* O que fazer:
Retorne cada linha dos registros abaixo sem nenhuma alteração, deixando as imagens de fora.

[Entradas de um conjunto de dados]
☆ ☆ ☆ ☆ ☆

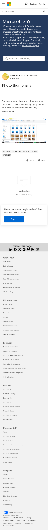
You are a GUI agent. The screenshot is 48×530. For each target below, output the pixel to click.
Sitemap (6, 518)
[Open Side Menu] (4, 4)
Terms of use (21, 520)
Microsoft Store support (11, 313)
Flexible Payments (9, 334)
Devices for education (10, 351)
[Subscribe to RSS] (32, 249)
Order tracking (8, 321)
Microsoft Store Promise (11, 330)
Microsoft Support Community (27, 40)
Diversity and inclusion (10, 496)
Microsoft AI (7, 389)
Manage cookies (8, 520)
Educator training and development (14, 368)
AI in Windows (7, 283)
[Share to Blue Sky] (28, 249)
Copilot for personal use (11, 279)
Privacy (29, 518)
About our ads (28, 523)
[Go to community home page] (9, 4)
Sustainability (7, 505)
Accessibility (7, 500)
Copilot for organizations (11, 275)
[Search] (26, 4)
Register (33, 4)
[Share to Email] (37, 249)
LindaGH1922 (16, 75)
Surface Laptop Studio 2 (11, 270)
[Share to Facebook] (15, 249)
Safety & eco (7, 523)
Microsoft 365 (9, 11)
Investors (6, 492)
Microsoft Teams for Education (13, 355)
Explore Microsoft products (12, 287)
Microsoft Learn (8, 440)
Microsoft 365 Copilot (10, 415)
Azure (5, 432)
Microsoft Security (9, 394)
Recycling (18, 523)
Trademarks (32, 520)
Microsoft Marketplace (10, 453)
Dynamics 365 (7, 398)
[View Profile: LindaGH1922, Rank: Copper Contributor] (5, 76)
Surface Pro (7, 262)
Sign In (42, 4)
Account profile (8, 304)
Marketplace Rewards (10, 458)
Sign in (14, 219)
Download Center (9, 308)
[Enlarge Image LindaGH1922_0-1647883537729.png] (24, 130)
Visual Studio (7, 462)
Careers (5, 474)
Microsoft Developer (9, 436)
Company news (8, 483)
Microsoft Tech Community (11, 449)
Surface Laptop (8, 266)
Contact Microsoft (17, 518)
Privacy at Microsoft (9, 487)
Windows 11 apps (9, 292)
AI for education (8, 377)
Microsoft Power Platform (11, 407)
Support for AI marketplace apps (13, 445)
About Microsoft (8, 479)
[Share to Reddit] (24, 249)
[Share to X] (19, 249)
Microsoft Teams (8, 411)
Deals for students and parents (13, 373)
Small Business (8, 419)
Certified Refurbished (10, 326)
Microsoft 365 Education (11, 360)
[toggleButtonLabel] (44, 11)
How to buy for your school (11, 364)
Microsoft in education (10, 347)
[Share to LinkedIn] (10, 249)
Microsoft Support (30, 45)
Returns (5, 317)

☆ ☆ ☆ ☆ ☆

* Solução do problema:
You are a GUI agent. The screenshot is 48×530. For each target below, output the pixel to click.
Sitemap (6, 518)
[Open Side Menu] (4, 4)
Terms of use (21, 520)
Microsoft Store support (11, 313)
Flexible Payments (9, 334)
Devices for education (10, 351)
[Subscribe to RSS] (32, 249)
Order tracking (8, 321)
Microsoft Store Promise (11, 330)
Microsoft Support Community (27, 40)
Diversity and inclusion (10, 496)
Microsoft AI (7, 389)
Manage cookies (8, 520)
Educator training and development (14, 368)
AI in Windows (7, 283)
[Share to Blue Sky] (28, 249)
Copilot for personal use (11, 279)
Privacy (29, 518)
About our ads (28, 523)
[Go to community home page] (9, 4)
Sustainability (7, 505)
Accessibility (7, 500)
Copilot for organizations (11, 275)
[Search] (26, 4)
Register (33, 4)
[Share to Email] (37, 249)
LindaGH1922 (16, 75)
Surface Laptop Studio 2 (11, 270)
[Share to Facebook] (15, 249)
Safety & eco (7, 523)
Microsoft 365 (9, 11)
Investors (6, 492)
Microsoft Teams for Education (13, 355)
Explore Microsoft products (12, 287)
Microsoft Learn (8, 440)
Microsoft 365 Copilot (10, 415)
Azure (5, 432)
Microsoft Security (9, 394)
Recycling (18, 523)
Trademarks (32, 520)
Microsoft Marketplace (10, 453)
Dynamics 365 (7, 398)
[View Profile: LindaGH1922, Rank: Copper Contributor] (5, 76)
Surface Pro (7, 262)
Sign In (42, 4)
Account profile (8, 304)
Marketplace Rewards (10, 458)
Sign in (14, 219)
Download Center (9, 308)
[Enlarge Image LindaGH1922_0-1647883537729.png] (24, 130)
Visual Studio (7, 462)
Careers (5, 474)
Microsoft Developer (9, 436)
Company news (8, 483)
Microsoft Tech Community (11, 449)
Surface Laptop (8, 266)
Contact Microsoft (17, 518)
Privacy at Microsoft (9, 487)
Windows 11 apps (9, 292)
AI for education (8, 377)
Microsoft Power Platform (11, 407)
Support for AI marketplace apps (13, 445)
About Microsoft (8, 479)
[Share to Reddit] (24, 249)
[Share to X] (19, 249)
Microsoft Teams (8, 411)
Deals for students and parents (13, 373)
Small Business (8, 419)
Certified Refurbished (10, 326)
Microsoft 365 Education (11, 360)
[toggleButtonLabel] (44, 11)
How to buy for your school (11, 364)
Microsoft in education (10, 347)
[Share to LinkedIn] (10, 249)
Microsoft Support (30, 45)
Returns (5, 317)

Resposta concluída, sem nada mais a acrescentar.